◆ Instructions to follow:
Produce exactly the lines from the one holding "Open the SETTINGS menu item" through the last line of the data below, with every picture left out.

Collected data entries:
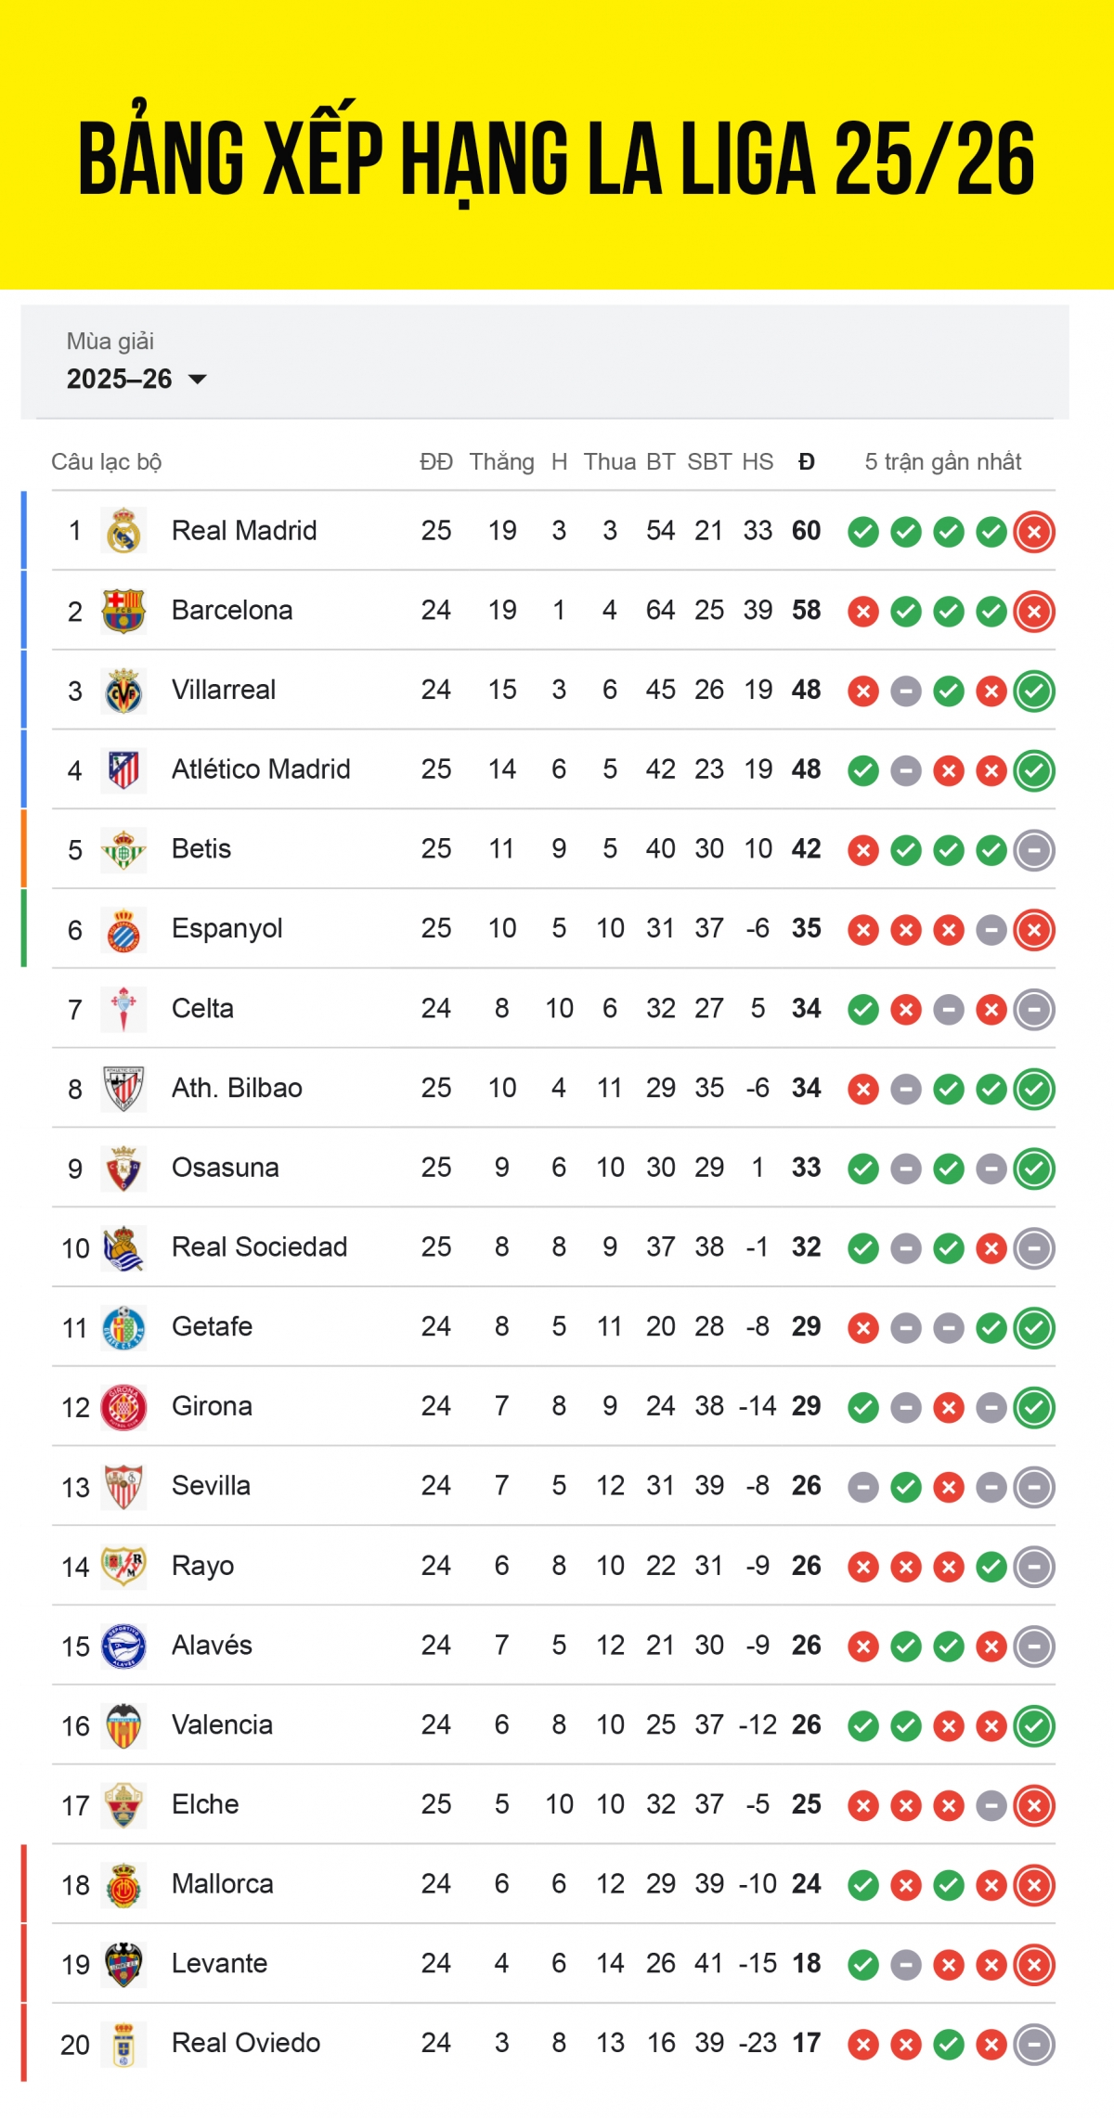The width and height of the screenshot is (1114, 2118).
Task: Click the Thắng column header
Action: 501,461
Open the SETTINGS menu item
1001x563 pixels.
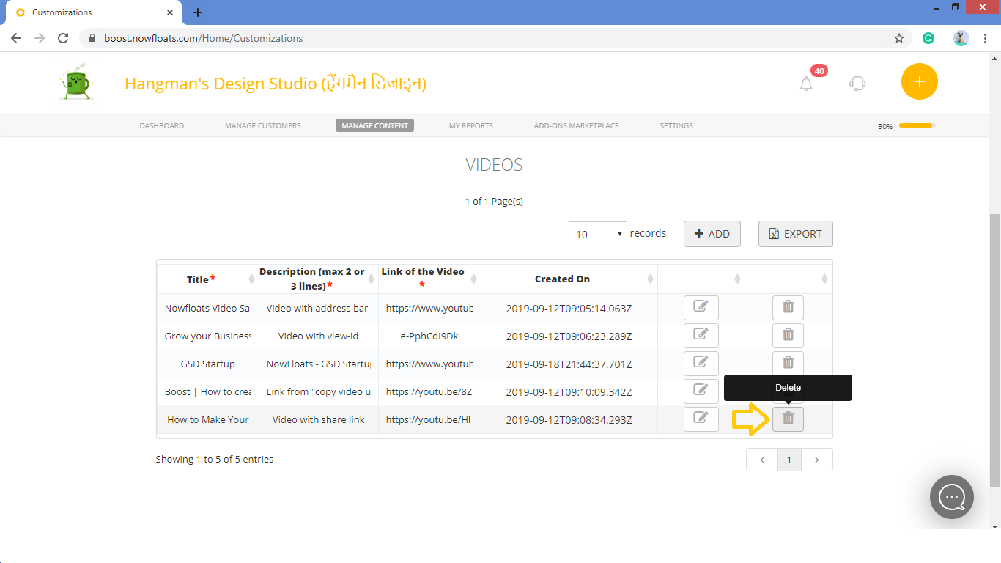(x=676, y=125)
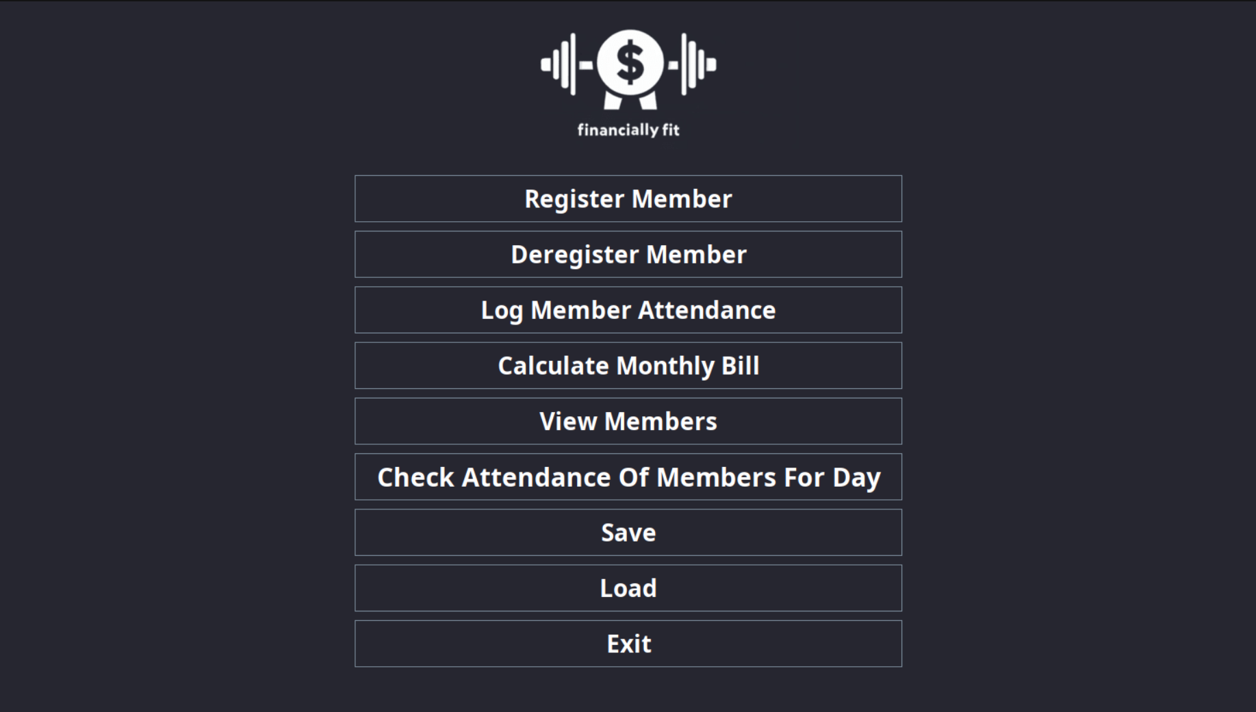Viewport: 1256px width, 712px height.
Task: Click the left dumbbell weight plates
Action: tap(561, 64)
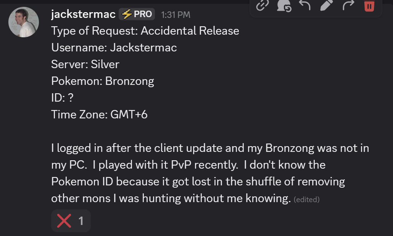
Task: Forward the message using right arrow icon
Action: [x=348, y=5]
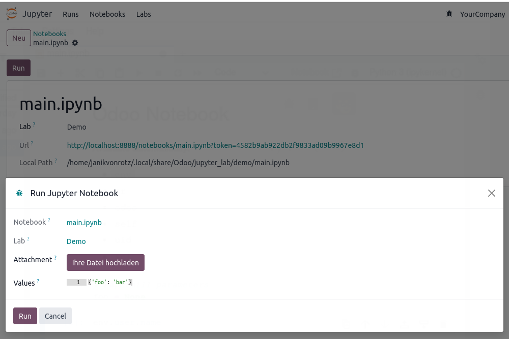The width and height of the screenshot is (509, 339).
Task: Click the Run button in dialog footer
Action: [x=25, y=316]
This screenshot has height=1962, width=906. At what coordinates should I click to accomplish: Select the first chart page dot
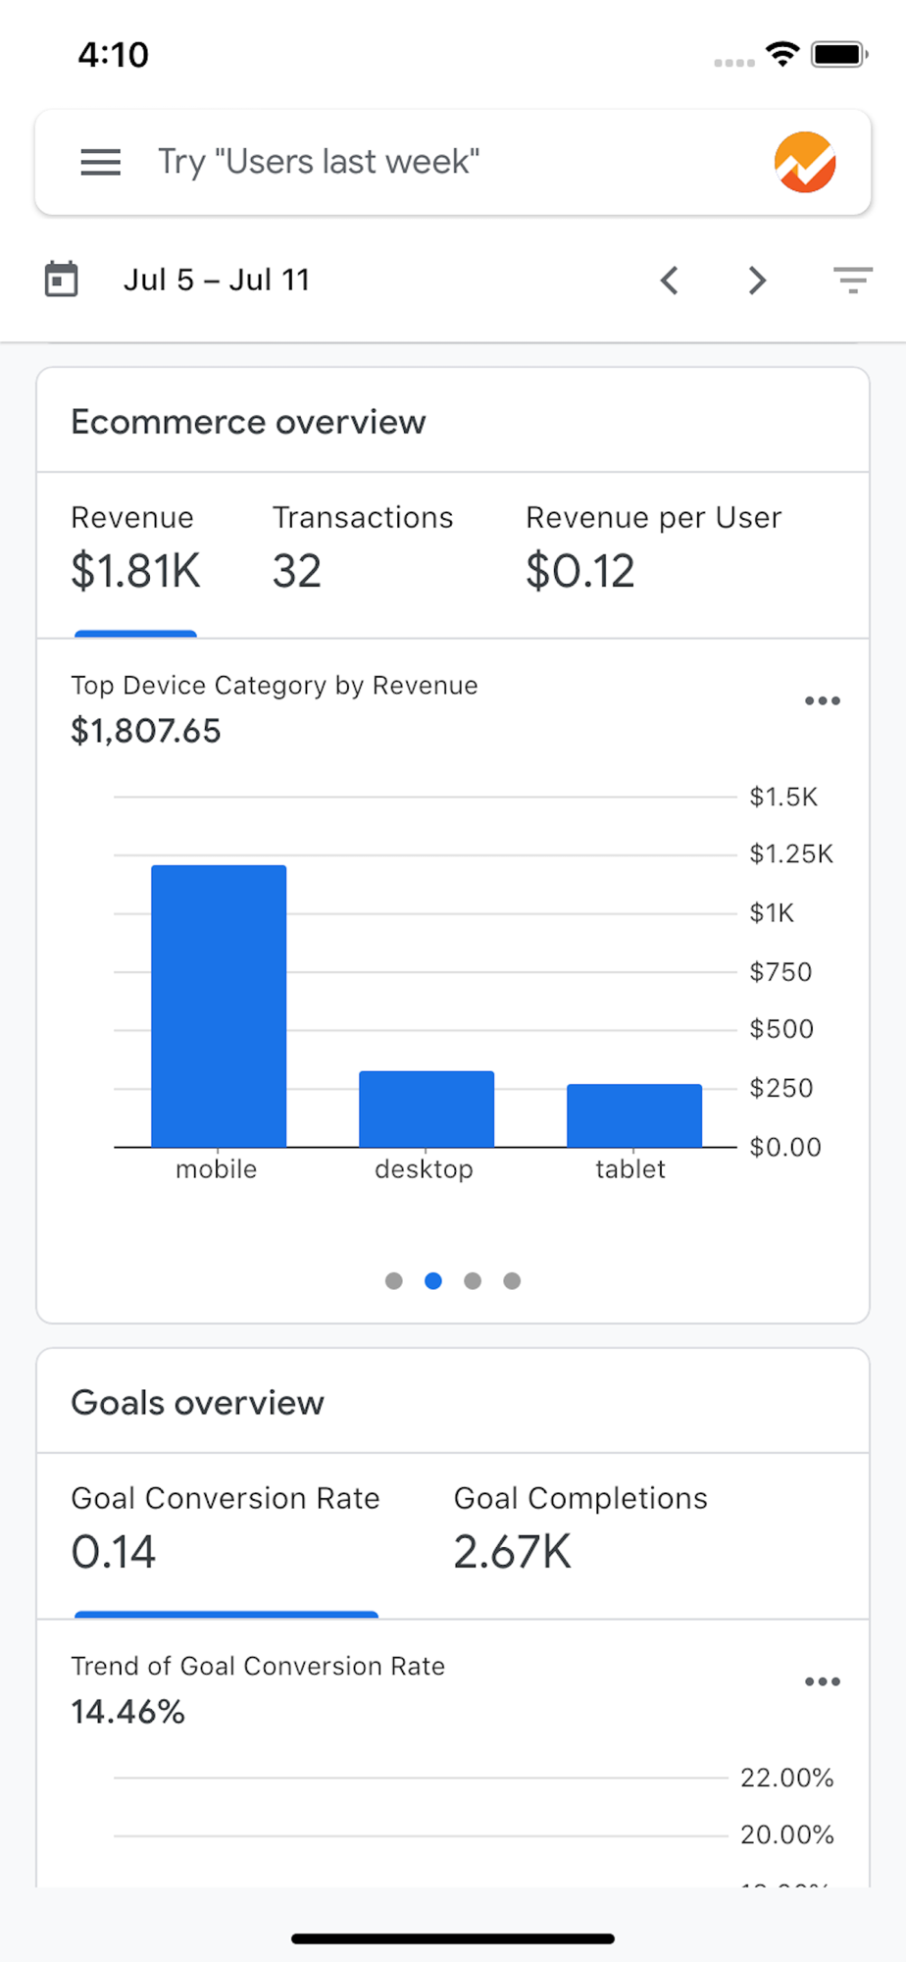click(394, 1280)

◆ Solved problem:
Open the SETTINGS menu item
1001x563 pixels.
(x=676, y=125)
Viewport: 1256px width, 712px height.
Task: Click the left dumbbell weight plates
Action: tap(561, 64)
Task: Forward the message using right arrow icon
Action: [x=348, y=5]
The width and height of the screenshot is (509, 339).
Task: Click the Run button in dialog footer
Action: [x=25, y=316]
This screenshot has height=1962, width=906. At what coordinates should I click to accomplish: Select the first chart page dot
click(394, 1280)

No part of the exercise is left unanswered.